Here we are trying to call a function that hasn’t been declared. As probably expected, this code fails to compile, but not for the reason you probably assume. Earlier I stated that an identifier must be declared before being used otherwise you get a compiler error. Unfortunately this only applies to variables and not functions!

With functions, if no declaration is found before its first call, the compiler creates an implicit declaration. As it cannot determine the return type, then it assumes an int return type. So for the call
f(20);
the complier assumes a declaration of 
int f();
The compiler error will actually occur at the definition of function “f” due to the implicit-declaration and definition not agreeing (as the definition is void f()). The parts being compared are officially called the function designator. As the two designators don’t match the compiler will generate an error of the form:

error: ‘f’ : redefinition; different basic types

If we change f’s return type to int, then this code will compile quite happily.

int main(void)
{
   f(20); /* call f implicit-designator of int f() */
   return 0;
}

int f(int i) /* definition’s designator matches implicit-designator */
{
   // ...
}
Why int as the return type? This is historical baggage. In the original specification of C by Kernighan & Ritche it states, regarding function return types:
If the return type is omitted, int is assumed.

This baggage is still evident today, as the following code should compile successfully:


int main()
{
   f(20); /* call f implicit-designator of int f() */
   return 0;
}

f(int i) /* definition’s designator has implicit return type of int */
{
   // ...
}
Horrible? Yes (and it’s going to get worse) but all it not lost – any modern compiler worth its salt will issue a warning similar to:

warning: 'f' undefined; assuming extern returning int

Never ignore this warning. Some compilers (such as IAR) allow a non-standard extension requiring function prototypes. Note that C++ also requires prototypes, thus closing this loophole.

Can it get worse? Oh yes, much worse.

There is a very common mistake that C programmers assume that an empty parameter list means the same as void in the parameter list. Unfortunately, in some cases it does and in others it doesn’t.

With a function definition, then empty parameter list is the same as void.

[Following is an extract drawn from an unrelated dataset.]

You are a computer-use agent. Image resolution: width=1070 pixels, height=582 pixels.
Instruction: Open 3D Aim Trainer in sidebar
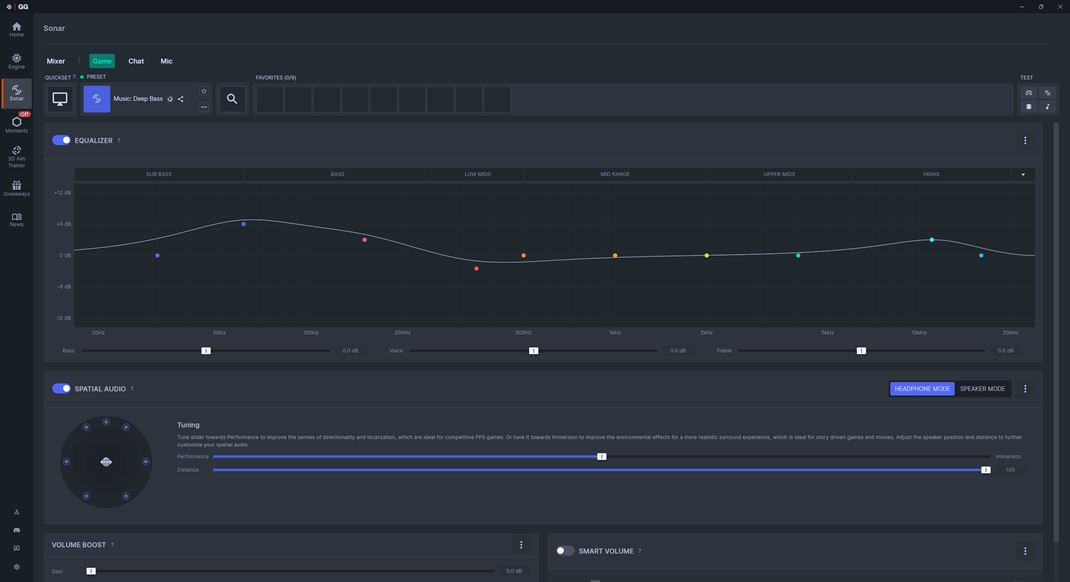16,156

void f()       /* definition and implicit-decln of void f(void) */
{
   // ...
}

int main()
{
   f(20);       /* error as call doesn’t match decln */
   return 0;
}
However (and here it comes) for declarations this isn’t the case. 
void f();      /* declaration */
void f(void);  /* prototype-declaration – not the same as above */
If a declaration has a parameter list (including void) then it becomes a prototype-declaration. The empty list in a function declarator specifies that no information about the number or types of the parameters is supplied. This has a horrible implication; take for example the following code:

void f(); /* declaration */
int main(void)
{
f(20); /* okay to call f as declared */
return 0;
}
void f(int i) /* definition */
{
// ...
}
This is perfectly legal C code, which will compile and run quite happily. The standard states that the number and types of arguments are not compared with those of the parameters in a function definition that does not include a function prototype (I know, I know, but please don’t shoot the messenger). Simply put, if there is an empty parameter list the compiler assumes that arguments to the call are correct, e.g.

void f(); /* declaration */
int main(void)
{
f(20); /* okay to call f as declared!!! */
return 0;
}
void f(void) /* definition */
{
// ...
}
So what happens above? Well the standard states that if the number of arguments does not agree with the number of parameters, the behaviour is undefined. In many cases with embedded systems, this actually won’t cause a major problem. Many modern microcontroller architectures (e.g. ARM) arguments are passed in registers. Only once the compiler starts using the stack to pass arguments will problems ensue.

Guideline: For all function always supply a function-prototype.

So hopefully that lays the groundwork of declarations and definitions we can now start addressing the concepts of scope, storage-duration, linkage and namespace.

Afternote:


void f()      /* definition and implicit-decln of void f(void) */
{
   // ...
}

int main(void)
{
   f(20);       /* error a call doesn’t match decln */
   return 0;
}
Microsoft compiler bug – this code should fail to compile. Microsoft compiles, whereas both IAR and Keil fail.

Tags: , , , ,
Posted in C/C++ Programming
» 3 Comments

Unscrambling C Declarations

December 9th, 2009
Note: Based on some feedback I should clarify that this does not cover C99 syntax

Even though the C programming language has been around since the late 1960’s, many programmers still have trouble understanding how C declarations are formed. This is not unsurprising due to the complexity that can arise when mixing pointer, array and function-pointer declarations.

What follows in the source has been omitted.